Selected excerpt:

- - - - -

Skip to main content

HCDE students earn second place in global IBM Service Design Challenge

Leah Pistorius
November 18, 2025

A team of HCDE master’s students has earned second place in the IBM Challenge as part of the 2025 Student Service Design Challenge, an international competition inviting students to design services that advance equality and inclusivity. Their project, Echo, addresses a growing need for transparency and ethical communication around the use of AI in speech-language pathology.

Echo provides a clear, accessible way for speech-language pathologists to explain how AI tools are used in therapy. The students identified a significant gap in patient understanding of emerging technologies and designed the platform to strengthen trust and support more collaborative decision-making between practitioners and the people they serve.

A challenge centered on equality and inclusivity

This year’s Student Service Design Challenge encouraged participants to rethink outdated systems, confront non-inclusive business models, and imagine services aligned with the UN Sustainable Development Goals.

Five students standing side by side smile at the camera in front of a UW building

HCDE master’s students Inhauck Choi, Alex Chung, Yu-Jie (Janet) Chen, Jen Zhang, and Gahui Yun received second place in the IBM Challenge of the 2025 Student Service Design Challenge for their project, Echo.

- - - - -

Can you transcribe the article on the HCDE students' IBM Challenge win, starting with "Leah Pistorius" and going on through "people they serve."? Work from the article alone.

Source material:
- - - - -

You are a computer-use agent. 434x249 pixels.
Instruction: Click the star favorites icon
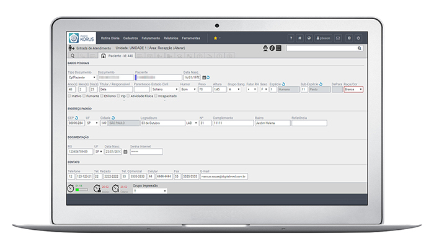pos(215,38)
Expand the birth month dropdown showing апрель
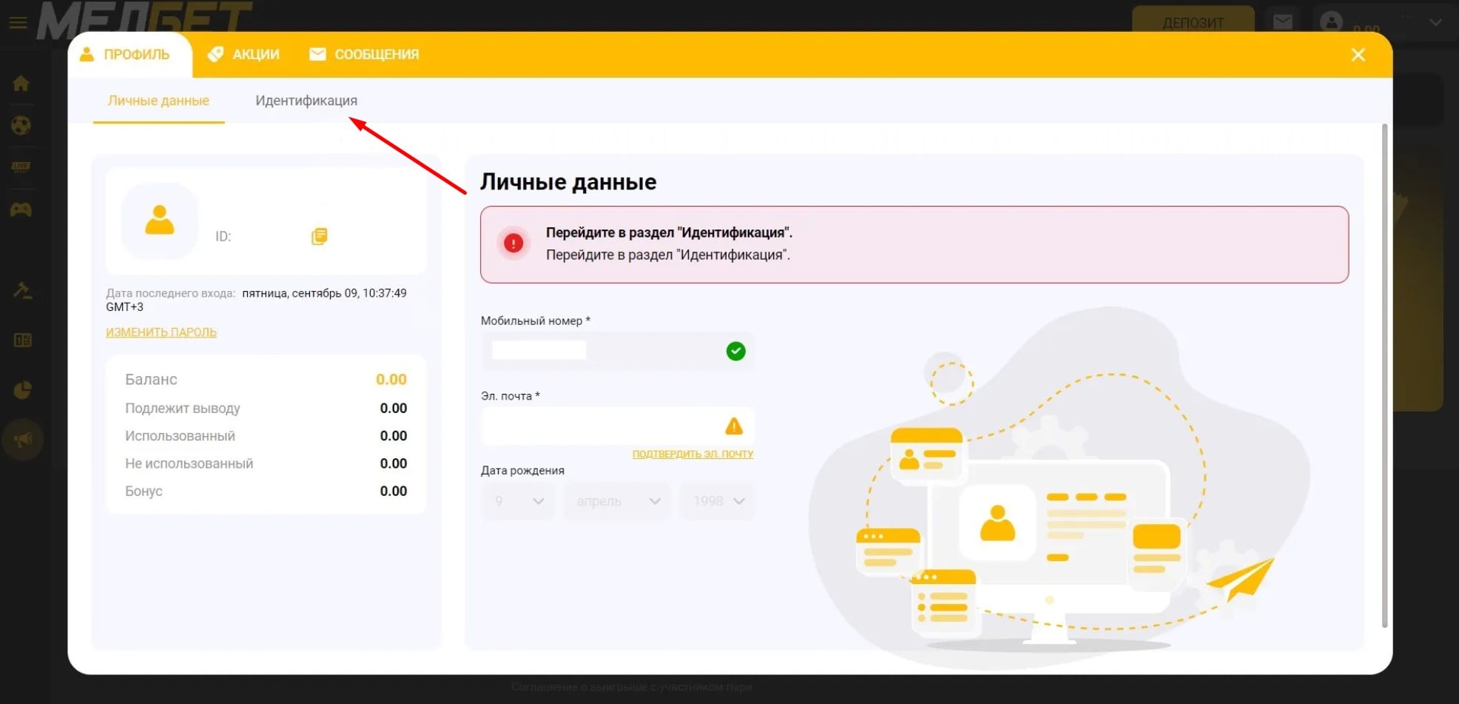1459x704 pixels. coord(617,501)
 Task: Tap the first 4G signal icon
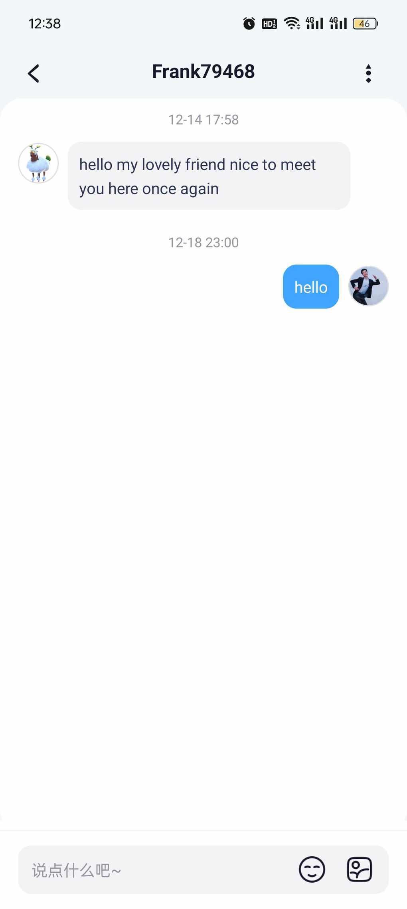pos(314,23)
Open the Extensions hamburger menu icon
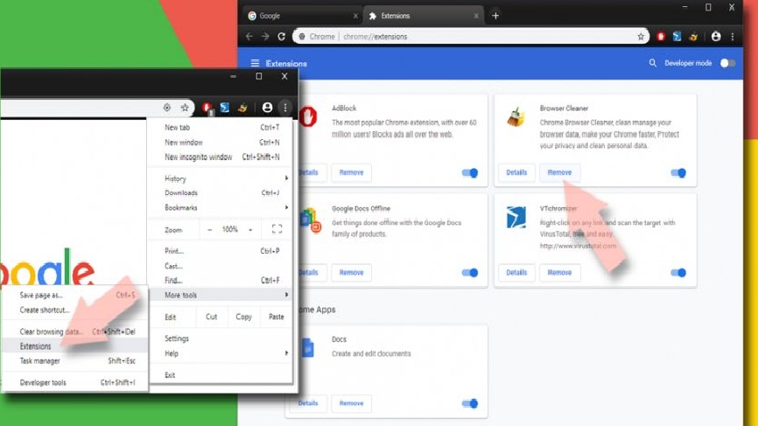The height and width of the screenshot is (426, 758). pos(255,63)
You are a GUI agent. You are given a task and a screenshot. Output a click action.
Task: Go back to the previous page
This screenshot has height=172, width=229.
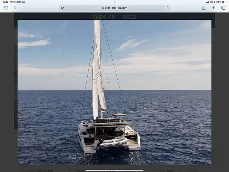(x=15, y=8)
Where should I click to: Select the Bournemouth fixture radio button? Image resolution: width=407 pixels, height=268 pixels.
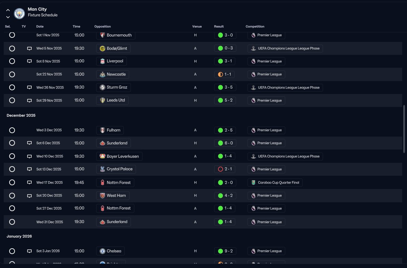[x=12, y=35]
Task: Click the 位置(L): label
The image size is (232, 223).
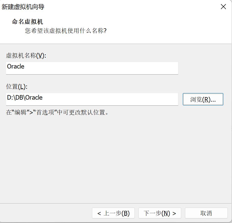Action: pos(16,87)

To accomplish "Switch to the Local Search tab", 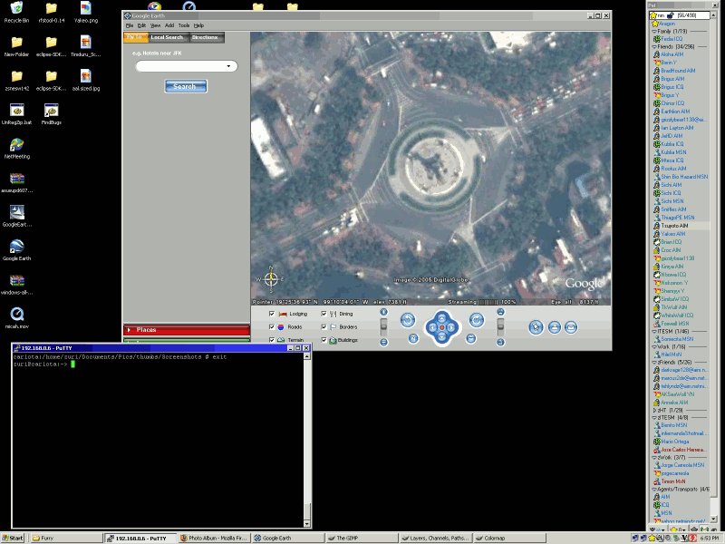I will click(167, 37).
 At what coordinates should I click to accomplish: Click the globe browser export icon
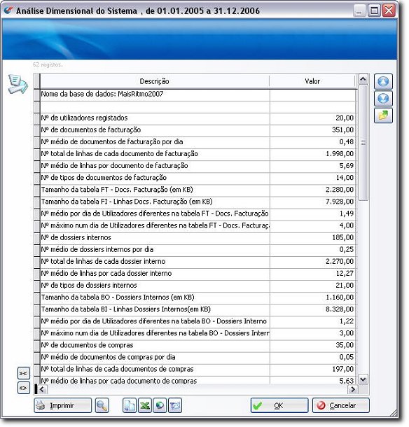point(160,405)
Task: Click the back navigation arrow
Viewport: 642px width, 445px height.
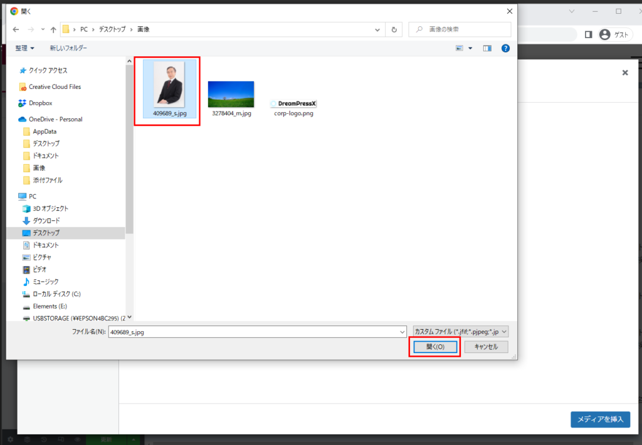Action: click(x=16, y=29)
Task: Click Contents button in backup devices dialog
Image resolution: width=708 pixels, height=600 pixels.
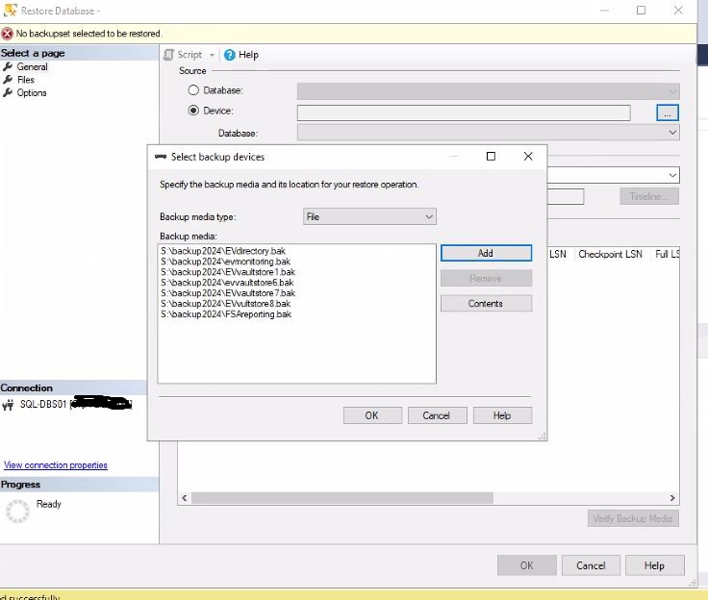Action: tap(486, 303)
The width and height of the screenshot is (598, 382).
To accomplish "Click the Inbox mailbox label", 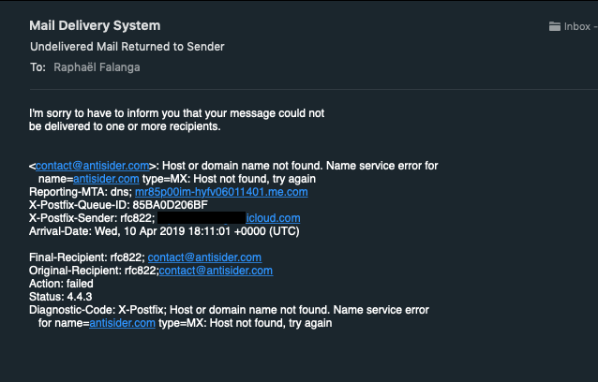I will coord(577,26).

- - - - -

Output of the task:
Leah Pistorius
November 18, 2025

A team of HCDE master’s students has earned second place in the IBM Challenge as part of the 2025 Student Service Design Challenge, an international competition inviting students to design services that advance equality and inclusivity. Their project, Echo, addresses a growing need for transparency and ethical communication around the use of AI in speech-language pathology.

Echo provides a clear, accessible way for speech-language pathologists to explain how AI tools are used in therapy. The students identified a significant gap in patient understanding of emerging technologies and designed the platform to strengthen trust and support more collaborative decision-making between practitioners and the people they serve.